Source data:
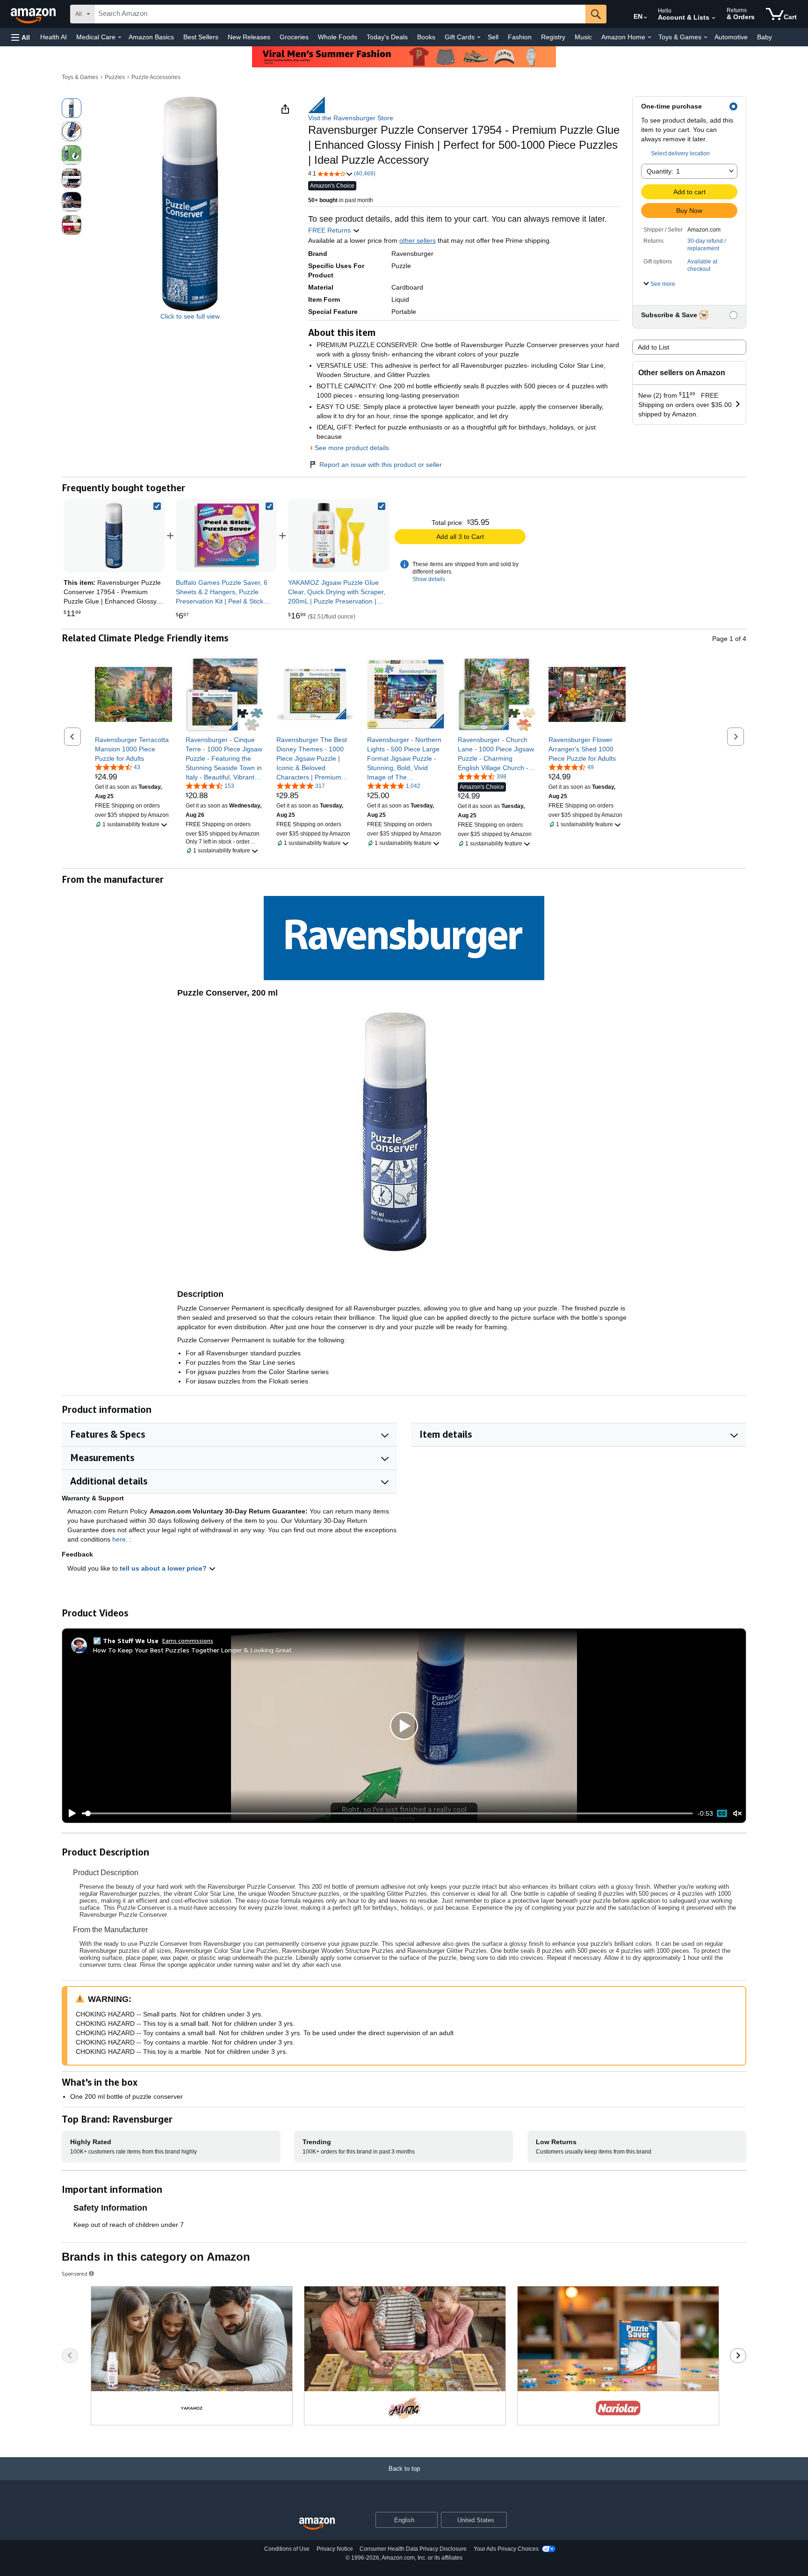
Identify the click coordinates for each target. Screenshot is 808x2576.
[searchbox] (339, 14)
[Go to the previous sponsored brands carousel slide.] (70, 2356)
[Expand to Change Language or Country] (645, 18)
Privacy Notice (335, 2549)
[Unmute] (737, 1813)
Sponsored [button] (74, 2273)
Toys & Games (80, 77)
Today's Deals (387, 37)
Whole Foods (337, 37)
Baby (764, 37)
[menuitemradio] (722, 1813)
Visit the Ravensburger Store (350, 118)
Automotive (731, 37)
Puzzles (115, 77)
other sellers (417, 240)
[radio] (71, 108)
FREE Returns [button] (330, 230)
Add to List (653, 347)
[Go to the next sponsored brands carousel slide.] (738, 2356)
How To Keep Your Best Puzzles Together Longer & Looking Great (192, 1650)
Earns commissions (187, 1640)
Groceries (294, 37)
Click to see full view (190, 316)
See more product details (352, 447)
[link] (226, 535)
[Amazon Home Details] (649, 37)
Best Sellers (200, 37)
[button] (20, 37)
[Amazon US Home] (317, 2523)
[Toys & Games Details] (705, 37)
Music (583, 37)
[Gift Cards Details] (479, 37)
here (119, 1539)
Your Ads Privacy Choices (506, 2549)
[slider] (387, 1813)
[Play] (69, 1813)
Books (426, 37)
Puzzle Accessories (155, 77)
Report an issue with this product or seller (380, 464)
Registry (553, 37)
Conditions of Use (287, 2549)
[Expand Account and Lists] (713, 18)
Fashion (520, 37)
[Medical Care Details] (120, 37)
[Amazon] (34, 14)
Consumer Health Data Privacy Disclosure (413, 2549)
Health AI (53, 37)
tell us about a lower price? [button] (164, 1568)
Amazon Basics (151, 37)
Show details (428, 579)
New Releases (249, 37)
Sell (493, 37)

## WORK INSTRUCTIONS
Every line above from the line with "other sellers (417, 240)" to the line with "Click to see full view (190, 316)", both included, must be reproduced exactly, and no other line may appear.

## TASK RESPONSE
other sellers (417, 240)
[radio] (71, 108)
FREE Returns [button] (330, 230)
Add to List (653, 347)
[Go to the next sponsored brands carousel slide.] (738, 2356)
How To Keep Your Best Puzzles Together Longer & Looking Great (192, 1650)
Earns commissions (187, 1640)
Groceries (294, 37)
Click to see full view (190, 316)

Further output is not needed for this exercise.